Thank you for any thoughts/suggestions you may offer.

benjjneb commented 5 years ago

20-30% of reads as chimeric is high, but it isn't that uncommon either. Chimera read formation depends quite a bit on the details of the PCR protocol, and so can vary a lot from experiment to experiment. It also depends on the presence of varying but similar sequences (so that part of one can "prime" the elongation of the other variant during PCR and produce a chimera), hence the fact that you see much fewer in your mock which probably has very few strains that are well separated is again not that surprising.

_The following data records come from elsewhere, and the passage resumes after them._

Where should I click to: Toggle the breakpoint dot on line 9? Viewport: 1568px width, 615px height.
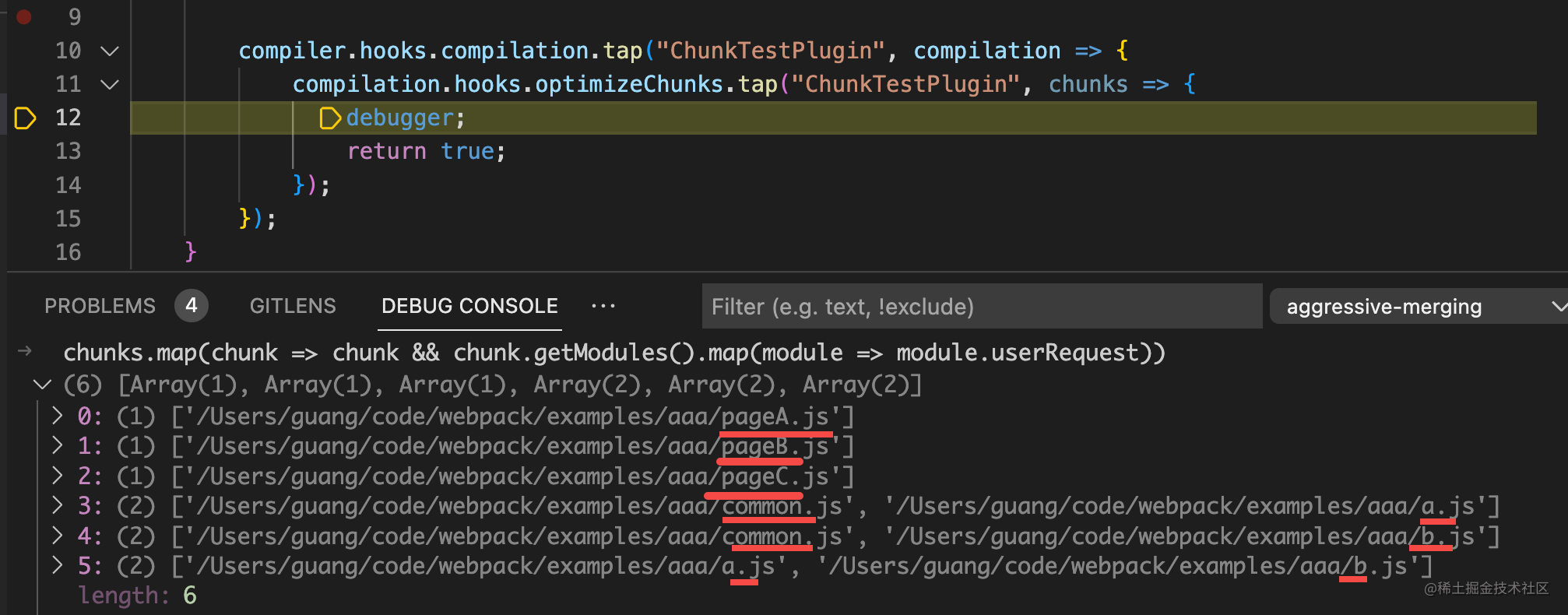click(x=24, y=16)
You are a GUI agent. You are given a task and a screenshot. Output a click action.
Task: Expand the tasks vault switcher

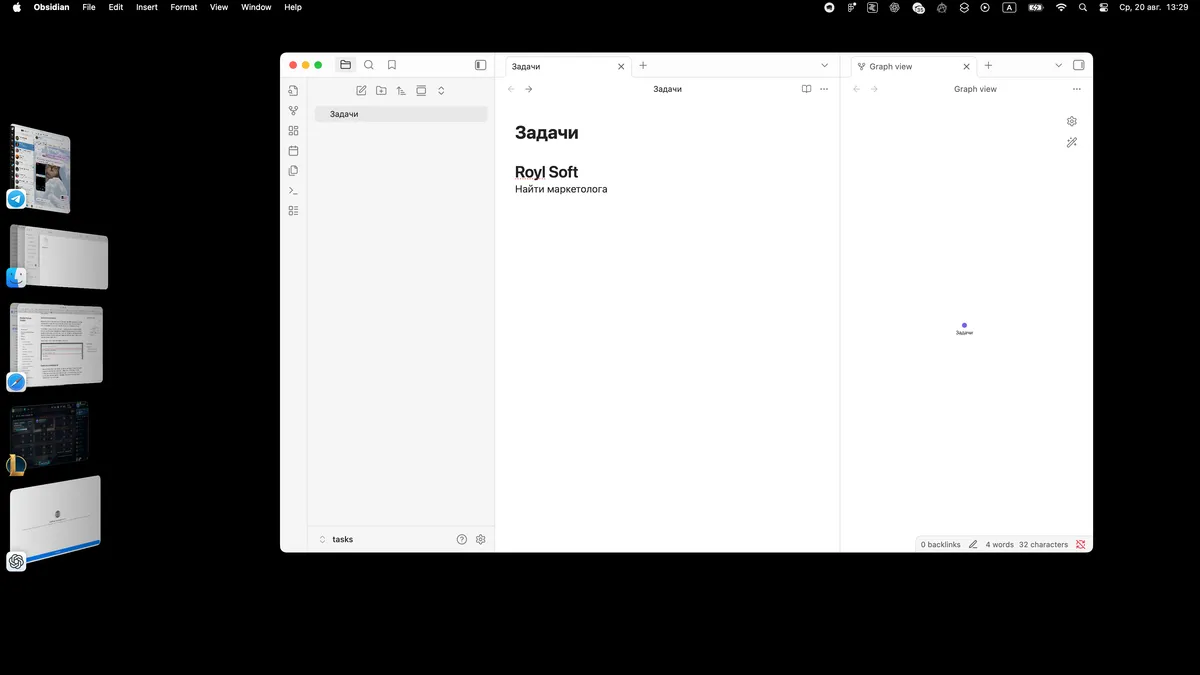point(336,539)

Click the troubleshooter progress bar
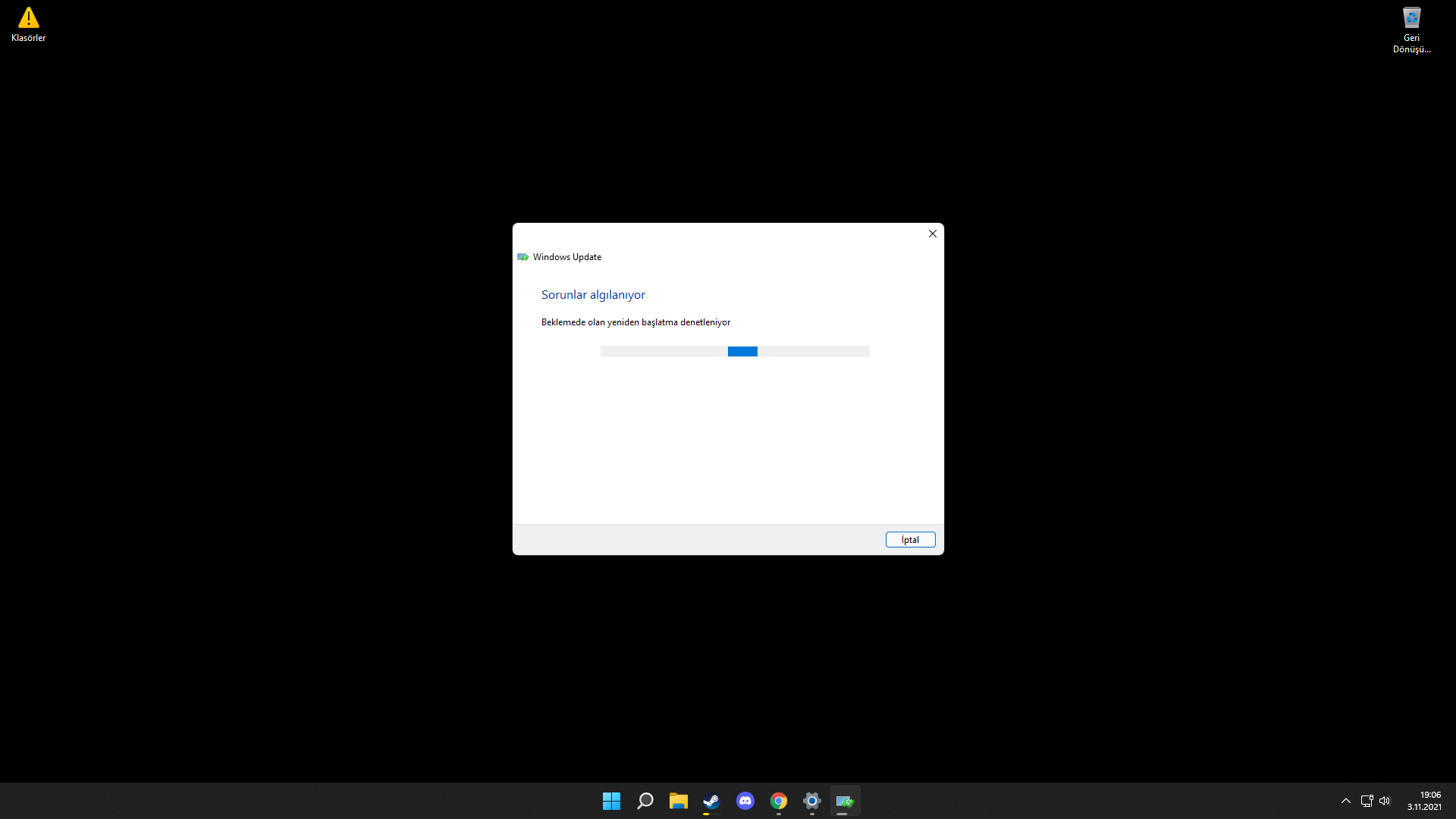coord(734,351)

You are asking the right questions though, and the key parameters to inspect are the removeBimeraDenovo parameters. Your observation that you are getting similar results with all three methods suggests this data just has a lot of chimeras, but the one other one I would try is to consider raising minFoldParentOverAbundance to larger values, e.g. 4 or 8. That can prevent FP chimera identifications that can arise between real sequences that differ by just 1 or 2 nucleotides. But if you still see a similar fraction of chimeric reads being flagged with those higher values, I would interpret it as meaning you have a high chimera PCR protocol and just move on.

You are asking the right questions though!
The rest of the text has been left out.